Auxin = positional signal
Cytokinin = proliferative capacity regulator

It seems like a foliar spray can only act as a signaling stimulus; it cannot supplement the plant in the same way as cytokinins synthesized by the plant itself. Plants synthesize cytokinins in the roots, and this is basically a genetic factor. It is theoretically possible to modulate it via root zone inputs, but it is tricky and needs further research.

First things first — get your genetics right with strong vitality to boost plant metabolism, and then we can add some variables for commercial purposes. THC and terpenes are secondary metabolites, and their synthesis costs the plant something; it is a toxic process, so vitality is needed to support it.
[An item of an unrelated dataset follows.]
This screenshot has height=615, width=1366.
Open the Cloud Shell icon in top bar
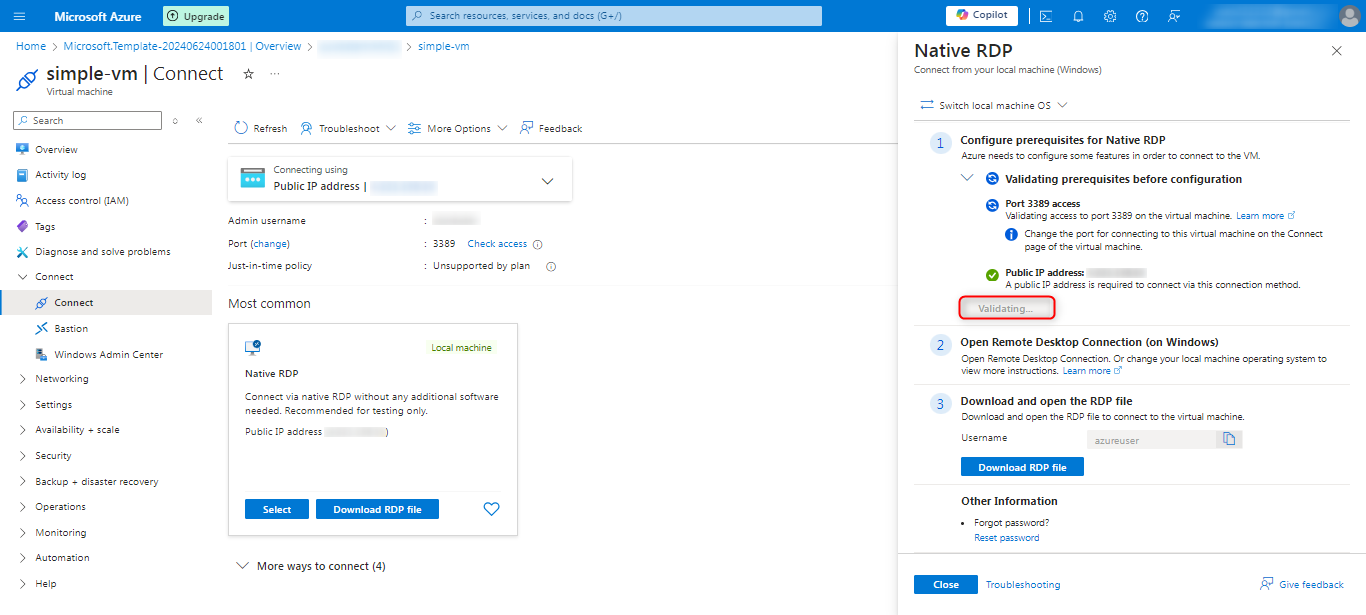[1045, 16]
CK biosynthesis is not purely genetic — it is genetically controlled but environmentally modulated. However, the limitations are genetic, and how epigenetics expresses itself is also part of the primary mechanism that you need to select for first

Rooting Gel
This is my first attempt at making rooting gel. This time, the choice fell on synergy! Because I don’t have many hormones to spare, I need to be wise. By combining two, I can lower the total amount of chemicals used in the creation of this gel, and this makes it economically reasonable too.
After some research, I discovered that there are basically 2-3 gelling agents to choose from. And if we want to make it good, it needs to be HEC (as Clonex has, at 1.2%).
There should not be any sugar, vitamins, or mineral supplements at all. They feed contaminants, and the plant cannot do two things simultaneously—either root or grow.
And some preservative such as potassium sorbate to halt fungal growth. This works well with the pH of 5.8 that we need.
Final concentrations:
• IBA: 2000 ppm
• NAA: 500 ppm
• HEC: 1.2%
• PS: 0.1%
• pH: 5.8

Some microscope 🔬 time, clean thing I can say. And here is some videos for you

This is the setup and how I do it. I’m still within my first 300 jars in tissue culture, learning how to run a truly sterile process.

This is the skeleton 💀. The main goal is sterile work — can I actually do it? The rest is genetics or protocol, and that just takes time.
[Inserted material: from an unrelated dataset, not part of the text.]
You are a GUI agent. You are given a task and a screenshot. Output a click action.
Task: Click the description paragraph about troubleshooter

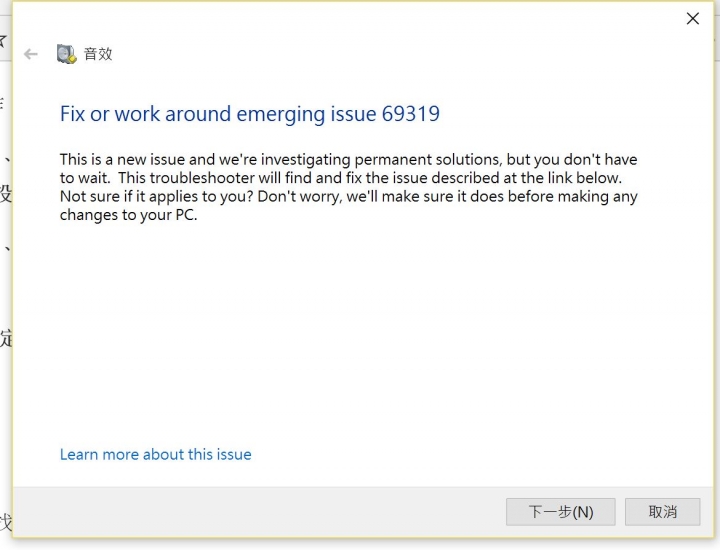(x=349, y=187)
Meat will grow. What truly matters are the bones. And the bones are work ethic — the discipline that allows sterility to exist.

It either works or it doesn’t. It’s that simple. There is no in-between. Either we have a sterile plant, or we don’t. If there is bacteria, it’s not tissue culture. Even one contaminant can ruin the entire operation and force a restart.

Can you bargain with bacteria 🦠? Offer it gold? Promise it heaven so it won’t eat your plant in a TC jar?